## Begin Document
You are viewing a plain text version of this content. The canonical link for it is here.

Posted to dev@iceberg.apache.org by Sam Redai <sa...@tabular.io> on 2022/01/15 02:21:41 UTC

Meeting Minutes from 01/05 Iceberg Sync

Hey Everyone!

Here are the minutes and video recording from our Iceberg Sync that took
place on December 5th, 9am-10am PT.  A quick reminder that since the
previous sync was pushed forward one week, we have a shorter window this
time and the next sync is this coming week on 01/19 at 9am PT. If you have
any highlights or agenda items, don't forget to include them in the live doc
<https://docs.google.com/document/d/1YuGhUdukLP5gGiqCbk0A5_Wifqe2CZWgOd3TbhY3UQg/edit?usp=drive_web>
.

As always, anyone can join the discussion so feel free to share the
Iceberg-Sync <https://groups.google.com/g/iceberg-sync> google group with
anyone who is seeking an invite. The notes and the agenda are posted
in the live
doc
<https://docs.google.com/document/d/1YuGhUdukLP5gGiqCbk0A5_Wifqe2CZWgOd3TbhY3UQg/edit?usp=drive_web>
that's
also attached to the meeting invitation.

Minutes:

Meeting Recording ⭕
<https://drive.google.com/file/d/1o-GQg0ER1Jco9RC1ayiXZi4tf4w1BUV_/view?ts=61d71e9c>

Top of the Meeting Highlights

   -

   Lock Manager support for HadoopCatalog: The lock manager functionality
   was recently added by Jack Ye. Nan has added support for this in the
   HadoopCatalog!
   -

   Expiration for the Cache Manager: This functionality has been added by
   Kyle and is now configurable. This can deal with situations where Spark
   would keep things around for a while.
   -

   NOT_STARTS_WITH Operator: This is a significant addition by Kyle and
   allows Iceberg to handle instances where Spark negates a STARTS WITH.
   -

   Time Traveling w/ Schema Changes now Fixed: Wing Yew made an update to
   allow time traveling to also include changing to the schema that was used
   at the time. (Spark 2.4 to Spark 3.2)
   -

   GCSFileIO: This was recently added by Dan. Also, thanks to Kyle for
   testing it out!
   -

   Spark vectorized reads with equality deletes: Yufei has this added and
   working!
   -

   DELETE, UPDATE, MERGE in Spark 3.2: The work is continuing for the
   copy-on-write plans for Spark 3.2 and the 0.13.0 release will soon
   unblocked. Thanks Anton!
   -

   Rewrite data files stored procedure: Allows you to select portions of
   the table to consider for rewrites. This was recently added by Ajantha!
## End Document
## Begin Given data
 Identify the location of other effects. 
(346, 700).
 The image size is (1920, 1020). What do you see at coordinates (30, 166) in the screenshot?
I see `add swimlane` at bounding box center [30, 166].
## End Given data
Problems
1) From the Iceberg sync minutes, extract the passage that begins at the words "Expiration for the" and stops after the words "a STARTS WITH.".
2) Write the next part of the Iceberg sync minutes, picking up after its last sentence.

Task answers
1)
Expiration for the Cache Manager: This functionality has been added by
   Kyle and is now configurable. This can deal with situations where Spark
   would keep things around for a while.
   -

   NOT_STARTS_WITH Operator: This is a significant addition by Kyle and
   allows Iceberg to handle instances where Spark negates a STARTS WITH.

2)
Upcoming 0.13.0 Release

   -

   Bugfixes getting in very quickly
   -

   Spark 3.2 support should be in by the end of the week to unblock this
   (waiting on MERGE support)
   -

   Release candidate is expected in ~1 week.


MergeOnRead feature

   -

   Anton is working on this currently.
   -

   Support for this required moving all of the plans from the optimizer in
   Spark into the analyzer. (Pretty significant change to how plans work in
   Iceberg’s SQL extensions, and this is a Spark 3.2 change only)


   -

   DELETE FROM is in an approved PR and should be merged soon

Tagging and branching

   -

   The work on adding this to the java implementation is underway and the
   more eyes on this the better
   -

   This is a good time for considerations on how we identify branches and
   tags in select queries in various engines
   -

   How should branch history be used?
   -

      More useful if time-traveling in a branch uses the history of that
      branch instead of the current main branch
      -

      This would require an update to the spec
      -

   The proposed spec defines `min-snapshots-to-keep` and
   `max-snapshot-age-ms` as the default for all branches, and then allow that
   to be overridden for particular branches.

Delete read optimization

   -

   Support for vectorized readers for positional deletes and equality
   deletes has been merged in
   -

   For non-vectorized reads, some memory optimizations are pending: PR #3535
   <https://github.com/apache/iceberg/pull/3535>

REST Catalog

   -

   There’s been a lot of discussions and the rest catalog spec is coming
   together!
   -

   The open API spec for namespace operations should be ready to merge soon
   (create namespace, drop namespace, create namespace property, etc.)
   -

   One of the goals here is to have a standardized API to enable more
   flexible implementations that don’t require users to load a runtime jar.
   Other goals include better conflict detection and handling cases where an
   old writer drops refs.
   -

   The REST catalog should also enable light wrapping of an existing
   catalog implementation, i.e. JDBC, to expose a language-independent
   interface with an existing catalog. (Although we most likely will not
   include such a service as part of the open-source Iceberg project)

Parquet/ORC Bloom Filter Support

   -

   There have been discussions in the past for taking advantage of bloom
   filters available in the Parquet and ORC file formats
   -

   Would most likely require reasonable configuration at the table level
   (correctly configuring the filter may in fact be the most challenging part
   of implementing this)
   -

   It’s possible that additional complexity exists on the write-side when
   factoring in schema evolution

Potential Spark support for streaming change data feeds (out of Iceberg
tables)

   -

   Flink is currently implemented using pre-update, post-update, delete,
   and insert and we should be able to do the same thing with Spark by adding
   a reader or mode that uses that as the schema.
   -

   An alternative to log segments is to read the previous snapshot and the
   current snapshot and calculate the diff live. That’s made much easier with
   merge-on-read.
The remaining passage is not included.